◆ **ACTIVITY**
Find the line containing "This screenshot has height=1092, width=1092." in the entries below. Restate it and each line after it, word for word, up to and including the line containing "Task: Open the Resolution Auto dropdown".

[Records contained in a dataset]
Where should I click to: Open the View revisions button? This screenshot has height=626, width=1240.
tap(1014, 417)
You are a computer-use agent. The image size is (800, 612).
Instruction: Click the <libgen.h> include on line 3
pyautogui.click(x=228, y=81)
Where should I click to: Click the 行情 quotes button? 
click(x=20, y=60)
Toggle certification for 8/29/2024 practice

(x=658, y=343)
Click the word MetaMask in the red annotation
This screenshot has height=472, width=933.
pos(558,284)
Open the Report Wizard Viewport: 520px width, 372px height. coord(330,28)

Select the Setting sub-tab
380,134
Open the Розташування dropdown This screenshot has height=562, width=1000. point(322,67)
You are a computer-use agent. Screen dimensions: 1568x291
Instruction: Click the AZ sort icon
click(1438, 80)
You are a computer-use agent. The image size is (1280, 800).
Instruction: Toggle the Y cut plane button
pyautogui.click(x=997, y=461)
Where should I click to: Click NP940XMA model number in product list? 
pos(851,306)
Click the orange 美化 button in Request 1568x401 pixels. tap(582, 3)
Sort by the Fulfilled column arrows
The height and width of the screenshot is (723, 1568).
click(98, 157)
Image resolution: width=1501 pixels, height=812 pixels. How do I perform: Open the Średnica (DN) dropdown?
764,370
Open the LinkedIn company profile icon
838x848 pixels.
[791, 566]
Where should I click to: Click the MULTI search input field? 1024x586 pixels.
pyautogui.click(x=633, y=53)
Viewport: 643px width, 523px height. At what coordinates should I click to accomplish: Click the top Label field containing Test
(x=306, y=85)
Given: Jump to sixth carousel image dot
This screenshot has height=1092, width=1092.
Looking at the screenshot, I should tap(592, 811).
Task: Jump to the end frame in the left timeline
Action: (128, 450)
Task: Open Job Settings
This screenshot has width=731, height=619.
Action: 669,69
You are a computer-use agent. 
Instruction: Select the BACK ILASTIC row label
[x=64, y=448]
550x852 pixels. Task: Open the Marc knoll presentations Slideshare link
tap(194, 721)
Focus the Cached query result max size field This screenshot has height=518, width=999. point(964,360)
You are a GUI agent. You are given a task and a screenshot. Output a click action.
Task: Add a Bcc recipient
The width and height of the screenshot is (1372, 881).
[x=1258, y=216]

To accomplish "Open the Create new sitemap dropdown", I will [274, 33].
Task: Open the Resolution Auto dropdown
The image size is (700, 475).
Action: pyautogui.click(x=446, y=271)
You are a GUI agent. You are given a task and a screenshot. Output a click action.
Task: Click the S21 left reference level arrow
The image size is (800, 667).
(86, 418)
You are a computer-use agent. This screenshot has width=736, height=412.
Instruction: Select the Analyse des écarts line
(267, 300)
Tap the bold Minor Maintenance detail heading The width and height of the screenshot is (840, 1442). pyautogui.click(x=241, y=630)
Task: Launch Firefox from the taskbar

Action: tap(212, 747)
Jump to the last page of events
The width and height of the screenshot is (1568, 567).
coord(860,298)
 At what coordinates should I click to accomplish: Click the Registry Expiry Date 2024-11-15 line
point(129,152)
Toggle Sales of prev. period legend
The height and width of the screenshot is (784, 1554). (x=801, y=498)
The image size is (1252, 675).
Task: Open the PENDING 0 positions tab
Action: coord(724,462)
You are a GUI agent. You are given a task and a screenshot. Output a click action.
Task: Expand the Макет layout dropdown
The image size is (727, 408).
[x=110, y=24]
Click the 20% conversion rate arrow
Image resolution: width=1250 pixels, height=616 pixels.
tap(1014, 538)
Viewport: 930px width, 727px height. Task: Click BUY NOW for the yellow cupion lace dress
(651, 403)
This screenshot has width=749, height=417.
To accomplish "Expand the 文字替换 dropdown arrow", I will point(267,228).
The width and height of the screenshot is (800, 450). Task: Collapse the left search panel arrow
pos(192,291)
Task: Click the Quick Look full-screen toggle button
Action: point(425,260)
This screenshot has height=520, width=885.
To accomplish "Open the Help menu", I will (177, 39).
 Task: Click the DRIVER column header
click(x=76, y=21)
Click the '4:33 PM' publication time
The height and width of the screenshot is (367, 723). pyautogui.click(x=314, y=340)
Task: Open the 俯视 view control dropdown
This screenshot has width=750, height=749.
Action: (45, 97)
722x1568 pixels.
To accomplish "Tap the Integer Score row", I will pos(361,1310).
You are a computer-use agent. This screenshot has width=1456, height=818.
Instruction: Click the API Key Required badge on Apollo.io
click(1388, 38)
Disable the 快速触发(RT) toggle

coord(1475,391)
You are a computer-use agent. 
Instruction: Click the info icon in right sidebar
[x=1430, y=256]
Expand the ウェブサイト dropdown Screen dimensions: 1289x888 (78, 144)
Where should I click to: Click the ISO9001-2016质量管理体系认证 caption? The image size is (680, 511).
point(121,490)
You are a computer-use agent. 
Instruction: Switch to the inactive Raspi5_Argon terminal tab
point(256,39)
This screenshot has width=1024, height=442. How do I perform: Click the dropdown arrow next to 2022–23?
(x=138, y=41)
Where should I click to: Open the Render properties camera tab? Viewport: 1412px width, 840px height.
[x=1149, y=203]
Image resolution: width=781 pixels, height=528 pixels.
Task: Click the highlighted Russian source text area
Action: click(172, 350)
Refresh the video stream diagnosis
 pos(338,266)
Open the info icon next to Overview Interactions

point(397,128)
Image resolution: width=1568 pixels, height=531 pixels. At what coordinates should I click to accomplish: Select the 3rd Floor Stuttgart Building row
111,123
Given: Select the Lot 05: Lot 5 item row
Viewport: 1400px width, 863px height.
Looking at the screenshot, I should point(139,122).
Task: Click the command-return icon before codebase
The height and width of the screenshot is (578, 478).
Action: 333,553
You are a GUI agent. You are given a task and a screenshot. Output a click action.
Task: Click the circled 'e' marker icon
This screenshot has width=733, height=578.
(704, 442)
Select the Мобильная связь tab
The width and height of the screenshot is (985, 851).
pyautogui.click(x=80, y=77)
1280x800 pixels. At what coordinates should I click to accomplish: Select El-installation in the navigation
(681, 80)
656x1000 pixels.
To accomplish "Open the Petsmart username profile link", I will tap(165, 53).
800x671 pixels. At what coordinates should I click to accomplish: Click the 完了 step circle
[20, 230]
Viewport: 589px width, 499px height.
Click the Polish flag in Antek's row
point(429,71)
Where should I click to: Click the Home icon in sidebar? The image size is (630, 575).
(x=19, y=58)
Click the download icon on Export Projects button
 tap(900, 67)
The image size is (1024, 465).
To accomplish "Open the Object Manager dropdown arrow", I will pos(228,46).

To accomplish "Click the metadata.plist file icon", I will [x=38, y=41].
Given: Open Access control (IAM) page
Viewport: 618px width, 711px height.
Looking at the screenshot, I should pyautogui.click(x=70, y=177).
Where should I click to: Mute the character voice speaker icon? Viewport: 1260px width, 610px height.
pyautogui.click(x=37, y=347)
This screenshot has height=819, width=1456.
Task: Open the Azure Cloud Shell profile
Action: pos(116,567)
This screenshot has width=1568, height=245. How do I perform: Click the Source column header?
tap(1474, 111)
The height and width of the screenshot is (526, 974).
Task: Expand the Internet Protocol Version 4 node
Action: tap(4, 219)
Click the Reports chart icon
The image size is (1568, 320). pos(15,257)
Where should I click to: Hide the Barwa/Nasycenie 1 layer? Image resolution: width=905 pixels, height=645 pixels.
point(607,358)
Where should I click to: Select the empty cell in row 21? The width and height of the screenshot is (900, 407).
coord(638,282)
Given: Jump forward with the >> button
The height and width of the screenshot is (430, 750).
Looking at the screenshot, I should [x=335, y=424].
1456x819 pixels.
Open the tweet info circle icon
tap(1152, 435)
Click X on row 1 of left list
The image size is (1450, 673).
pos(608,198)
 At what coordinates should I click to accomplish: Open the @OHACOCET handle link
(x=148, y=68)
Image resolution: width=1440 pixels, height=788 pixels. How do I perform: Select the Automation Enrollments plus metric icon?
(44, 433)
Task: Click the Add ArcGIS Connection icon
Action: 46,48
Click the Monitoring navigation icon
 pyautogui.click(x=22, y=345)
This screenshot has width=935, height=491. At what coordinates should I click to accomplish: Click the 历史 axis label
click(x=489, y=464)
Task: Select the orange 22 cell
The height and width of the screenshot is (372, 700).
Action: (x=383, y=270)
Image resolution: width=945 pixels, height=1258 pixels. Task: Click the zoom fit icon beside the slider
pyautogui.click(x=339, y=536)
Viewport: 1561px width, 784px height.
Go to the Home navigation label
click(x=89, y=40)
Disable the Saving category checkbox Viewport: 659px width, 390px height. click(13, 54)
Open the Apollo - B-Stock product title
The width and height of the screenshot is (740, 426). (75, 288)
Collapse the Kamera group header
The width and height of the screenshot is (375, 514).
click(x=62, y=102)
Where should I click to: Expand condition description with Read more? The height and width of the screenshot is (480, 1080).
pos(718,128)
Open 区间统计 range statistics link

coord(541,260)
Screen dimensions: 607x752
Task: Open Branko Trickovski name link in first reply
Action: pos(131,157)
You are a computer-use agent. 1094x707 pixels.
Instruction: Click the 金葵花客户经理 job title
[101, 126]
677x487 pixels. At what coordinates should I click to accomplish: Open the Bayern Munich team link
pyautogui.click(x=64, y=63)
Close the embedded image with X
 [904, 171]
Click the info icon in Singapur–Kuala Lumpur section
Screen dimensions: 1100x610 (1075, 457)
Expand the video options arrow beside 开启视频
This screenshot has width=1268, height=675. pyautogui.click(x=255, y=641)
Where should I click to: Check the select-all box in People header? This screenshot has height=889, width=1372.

◆ **SOLUTION TO THE EXERCISE**
This screenshot has height=1092, width=1092.
Looking at the screenshot, I should tap(592, 811).
Task: Jump to the end frame in the left timeline
Action: (128, 450)
Task: Open Job Settings
This screenshot has width=731, height=619.
Action: 669,69
You are a computer-use agent. 
Instruction: Select the BACK ILASTIC row label
[x=64, y=448]
550x852 pixels. Task: Open the Marc knoll presentations Slideshare link
tap(194, 721)
Focus the Cached query result max size field This screenshot has height=518, width=999. point(964,360)
You are a GUI agent. You are given a task and a screenshot. Output a click action.
Task: Add a Bcc recipient
The width and height of the screenshot is (1372, 881).
[x=1258, y=216]

To accomplish "Open the Create new sitemap dropdown", I will [274, 33].
Task: Open the Resolution Auto dropdown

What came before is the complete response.